Ce qui est certain, c’est que les entreprises ne se sont jamais autant mobilisées en faveur de la sauvegarde de la biodiversité. Depuis peu, on sent (enfin) un véritable tournant, une prise de conscience. Depuis dix-sept ans que j’accompagne les entreprises autour de la biodiversité, je n’ai jamais connu un tel emballement des entreprises pour la biodiversité. Les coalitions et les prises d’engagements d’entreprises se multiplient en France, en Europe et dans le monde. Symbole de ce déclic, l’engagement médiatique, en juillet 2018, d’une quarantaine de patrons de grandes entreprises françaises à préserver la biodiversité dans le cadre de l’initiative française Act4Nature [1]. Aujourd’hui, près de deux cents entreprises ont rejoint l’initiative rebaptisée Entreprises engagées pour la nature Act4Nature. Au niveau international, la coalition Business for Nature parle quant à elle au nom d’un millier d’entreprises dans le monde qui revendiquent haut et fort la nécessité absolue de stopper l’érosion de la biodiversité.

Le réveil des consciences

Le rapport alarmant de l’IPBES (la Plateforme intergouvernementale sur la biodiversité et les services écosystémiques) a réveillé les consciences en mai 2019. Cette instance scientifique, équivalent du Giec pour la biodiversité, a dressé un constat édifiant : un million d’espèces animales et végétales, soit une sur deux, sont menacées de disparition au cours des prochaines décennies. Elle a recensé les principales causes de l’érosion de la biodiversité, derrière lesquelles se trouvent les activités humaines, donc les entreprises : changement d’usage des sols, surexploitation de ressources naturelles, changement climatique, pollutions, propagation des espèces exotiques envahissantes. Avec des conséquences critiques pour l’humanité et pour les activités économiques : 40 % de l’économie mondiale dépend de processus ou services écologiques (approvisionnements en matières premières, eau, pollinisation, régulation du climat, etc.). Les derniers rapports du World Economic Forum sur les risques planétaires à cinq-dix ans pour les dirigeants économiques et politiques placent ainsi la perte de biodiversité en troisième place. Les acteurs de la finance l’ont bien compris : en 2019, le Finance for Biodiversity Pledge (qui regroupe 90 investisseurs et assureurs dans le monde) a appelé les États à créer un cadre ambitieux sur la biodiversité et s’est engagé à évaluer l’impact des activités financières sur l’environnement.
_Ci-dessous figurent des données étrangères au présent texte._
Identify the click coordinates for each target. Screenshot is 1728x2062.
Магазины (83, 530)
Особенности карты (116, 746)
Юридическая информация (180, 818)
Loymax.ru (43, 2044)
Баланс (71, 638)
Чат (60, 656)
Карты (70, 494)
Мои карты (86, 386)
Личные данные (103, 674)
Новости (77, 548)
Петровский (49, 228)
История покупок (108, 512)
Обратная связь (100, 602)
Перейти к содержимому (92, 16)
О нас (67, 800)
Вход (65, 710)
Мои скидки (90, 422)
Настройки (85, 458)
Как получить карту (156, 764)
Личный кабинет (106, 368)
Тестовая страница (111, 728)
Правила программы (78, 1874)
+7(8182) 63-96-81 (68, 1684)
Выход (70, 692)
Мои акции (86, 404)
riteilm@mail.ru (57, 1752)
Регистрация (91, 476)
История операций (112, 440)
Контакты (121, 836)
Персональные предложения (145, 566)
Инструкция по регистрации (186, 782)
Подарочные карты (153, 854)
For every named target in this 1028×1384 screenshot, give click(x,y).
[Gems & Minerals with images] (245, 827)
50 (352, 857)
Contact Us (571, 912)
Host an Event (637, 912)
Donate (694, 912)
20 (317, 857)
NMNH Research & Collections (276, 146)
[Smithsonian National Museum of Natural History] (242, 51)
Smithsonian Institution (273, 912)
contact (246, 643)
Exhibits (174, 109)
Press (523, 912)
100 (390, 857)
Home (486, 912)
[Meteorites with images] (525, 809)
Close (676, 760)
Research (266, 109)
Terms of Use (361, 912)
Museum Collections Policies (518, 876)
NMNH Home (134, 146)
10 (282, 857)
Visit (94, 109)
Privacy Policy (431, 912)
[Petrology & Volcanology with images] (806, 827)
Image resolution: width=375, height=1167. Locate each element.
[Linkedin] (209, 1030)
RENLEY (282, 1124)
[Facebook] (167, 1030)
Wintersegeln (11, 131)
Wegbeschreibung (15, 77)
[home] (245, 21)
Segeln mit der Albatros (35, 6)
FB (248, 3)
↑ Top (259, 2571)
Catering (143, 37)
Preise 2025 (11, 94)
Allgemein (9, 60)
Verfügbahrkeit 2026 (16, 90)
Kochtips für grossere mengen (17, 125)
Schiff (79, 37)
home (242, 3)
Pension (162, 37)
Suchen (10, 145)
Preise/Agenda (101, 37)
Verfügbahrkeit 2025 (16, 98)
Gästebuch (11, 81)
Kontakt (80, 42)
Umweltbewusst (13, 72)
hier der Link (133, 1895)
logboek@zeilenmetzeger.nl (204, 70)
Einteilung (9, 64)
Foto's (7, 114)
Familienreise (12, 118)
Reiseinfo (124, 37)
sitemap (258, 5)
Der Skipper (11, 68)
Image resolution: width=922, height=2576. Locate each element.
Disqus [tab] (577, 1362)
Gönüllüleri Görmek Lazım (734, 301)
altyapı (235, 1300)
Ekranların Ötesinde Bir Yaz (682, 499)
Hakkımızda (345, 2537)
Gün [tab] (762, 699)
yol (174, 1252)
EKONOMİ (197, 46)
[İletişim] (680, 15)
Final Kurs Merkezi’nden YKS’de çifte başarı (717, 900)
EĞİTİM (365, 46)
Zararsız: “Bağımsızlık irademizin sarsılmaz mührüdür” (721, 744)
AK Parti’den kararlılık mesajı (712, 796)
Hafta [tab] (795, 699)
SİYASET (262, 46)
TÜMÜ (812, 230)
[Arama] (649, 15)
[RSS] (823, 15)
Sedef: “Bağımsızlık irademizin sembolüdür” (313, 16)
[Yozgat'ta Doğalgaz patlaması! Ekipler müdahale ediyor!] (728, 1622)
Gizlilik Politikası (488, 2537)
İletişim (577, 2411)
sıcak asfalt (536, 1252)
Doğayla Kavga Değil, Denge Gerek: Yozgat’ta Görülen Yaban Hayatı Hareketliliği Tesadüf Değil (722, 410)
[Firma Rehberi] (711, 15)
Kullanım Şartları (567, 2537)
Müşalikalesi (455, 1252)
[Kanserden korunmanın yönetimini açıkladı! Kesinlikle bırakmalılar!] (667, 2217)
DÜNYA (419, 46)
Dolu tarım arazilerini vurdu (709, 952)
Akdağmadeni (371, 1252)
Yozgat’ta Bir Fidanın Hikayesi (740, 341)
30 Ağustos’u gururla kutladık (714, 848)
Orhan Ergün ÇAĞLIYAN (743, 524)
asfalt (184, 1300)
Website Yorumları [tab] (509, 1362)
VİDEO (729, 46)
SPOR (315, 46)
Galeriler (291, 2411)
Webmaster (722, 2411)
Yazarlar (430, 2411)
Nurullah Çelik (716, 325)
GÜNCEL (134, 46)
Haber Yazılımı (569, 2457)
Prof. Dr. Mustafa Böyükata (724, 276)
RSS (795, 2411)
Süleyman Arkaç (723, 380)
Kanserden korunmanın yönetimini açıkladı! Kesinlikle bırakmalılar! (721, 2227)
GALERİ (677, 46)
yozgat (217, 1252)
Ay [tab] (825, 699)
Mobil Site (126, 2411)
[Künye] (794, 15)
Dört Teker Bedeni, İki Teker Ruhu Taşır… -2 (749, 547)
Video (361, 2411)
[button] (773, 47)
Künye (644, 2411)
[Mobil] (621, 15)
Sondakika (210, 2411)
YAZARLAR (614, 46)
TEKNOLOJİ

La biodiversité, au cœur de la stratégie des entreprises agro-alimentaires

Face à la demande croissante des investisseurs et d​‌’autres parties prenantes importantes – État, associations, scientifiques, consommateurs –, l’intégration de la biodiversité dans la stratégie des entreprises accélère. Aucun secteur n’y échappe et certains se sont particulièrement mobilisés autour du sujet : construction, aménagement, immobilier, luxe, cosmétique, distribution, énergie, et l’agro-alimentaire. Stratégie, feuille de route, charte pour la biodiversité… peu importe la forme, chacun affiche ses engagements pour préserver, réduire, voire développer la biodiversité. De plus en plus interpellés sur ce sujet par les consommateurs, les acteurs de l’agro-alimentaire développent des solutions pour réduire leurs pressions sur le vivant, tout au long de leur chaîne de valeur, de l’amont agricole jusqu’à la fin de vie de leurs produits. L’agriculture, dans son modèle conventionnel, étant considérée comme la principale cause de l’érosion de la biodiversité par les experts de l’IPBES, les entreprises du secteur prennent leur part de responsabilité et travaillent avec les agriculteurs à des pratiques plus respectueuses de la biodiversité. Certains acteurs, comme le groupe Pernod Ricard ou Valrhona vont même au-delà de la réduction de leurs impacts en s’engageant dans une agriculture « régénérative ou régénératrice » visant notamment à restaurer la qualité écologique des sols par de nouvelles pratiques agricoles.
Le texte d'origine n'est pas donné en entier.